I'm not saying it's a bad idea, just that it's not the same problem that operating systems try to solve. But in the post-Optane world maybe block devices are too low level anyway and we'll finally see higher level storage systems.

You're right, for the most part. We have to have hardware that doesn't lie when the data made it to disk, whatever that disk is. And we also need hardware that can do atomic updates to single sectors.

But once we have those things, and people are demanding them more and more, a copy-on-write filesystem should be perfect for emulating transactions, using that single sector atomic update to "commit" the transaction.

> It would also be nice to implement the POSIX API to solve that part of the chicken-and-egg problem.

If you already have a microkernel capable of running Linux hardware drivers in userspace, it shouldn't be hard to also run userspace ABIs/personalities interfaces as userspace drivers; NetBSD rump drivers more or less officially support what you're doing, and I suspect you could modify user mode linux (UML) to provide ABI compatibility good enough to run unmodified Linux binaries.

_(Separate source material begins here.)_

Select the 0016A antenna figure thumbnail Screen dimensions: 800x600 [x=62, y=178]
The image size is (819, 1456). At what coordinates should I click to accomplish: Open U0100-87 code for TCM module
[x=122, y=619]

Yeah, that's part of my idea too; just have different libc's capable of emulating various OS calls.

UML sounds interesting.

ReiserFS was headed that way before Reiser went to prison for murdering his wife.

Other filesystems may also be headed that way.

There is an impedance mismatch between what is required out of filesystems in terms of backward compatibility and the features/capabilities that would be useful for applications like databases.

If you discard a requirement to look like a standard Linux filesystem to arbitrary applications, writing a purpose-built filesystem for a specific application often requires less code than trying to make off-the-shelf filesystems consistently deliver desired behavior and performance. And even then it is often difficult to guarantee that the off-the-shelf filesystem will really do what you expect in all cases. Installing a custom filesystem isn't always a practical option operationally but it is sometimes done for applications like high-scale data infrastructure because of the headaches it eliminates. I've built a few systems designed to be deployed either way.

I am not sure there is a "one size fits all" solution for this. Alternative filesystem implementations tend to make very application-specific and hardware-aware design choices.

On macOS, most likely not[0].

from the macOS fsync manpage:

> fsync() causes all modified data and attributes of fildes to be moved to a permanent storage device. This normally results in all in-core modified copies of buffers for the associated file to be written to a disk.

> Note that while fsync() will flush all data from the host to the drive (i.e. the "permanent storage device"), the drive itself may not physically write the data to the platters for quite some time and it may be written in an out-of-order sequence.

> Specifically, if the drive loses power or the OS crashes, the application may find that only some or none of their data was written. The disk drive may also re-order the data so that later writes may be present, while earlier writes are not.

> This is not a theoretical edge case. This scenario is easily reproduced with real world workloads and drive power failures.

> For applications that require tighter guarantees about the integrity of their data, Mac OS X provides the F_FULLFSYNC fcntl. The F_FULLFSYNC fcntl asks the drive to flush all buffered data to permanent storage. Applications, such as databases, that require a strict ordering of

> writes should use F_FULLFSYNC to ensure that their data is written in the order they expect. Please see fcntl(2) for more detail.

[0] https://twitter.com/marcan42/status/1494213855387734019

I said this elsewhere but, in isolation there will always be failure scenarios where recovery is impossible. There are plenty of verification strategies to detect failures, and combined with redundancy, you can reduce the probability of application failure in the face of fsync failures or other similar failures. But you can never eliminate failures. If your storage gives up the ghost, it's game over.

Distributed systems are the closest we've gotten to resilient, durable storage. Redundancy, external verification, quorum. Sometimes the distributed system lives in a single box on your desk.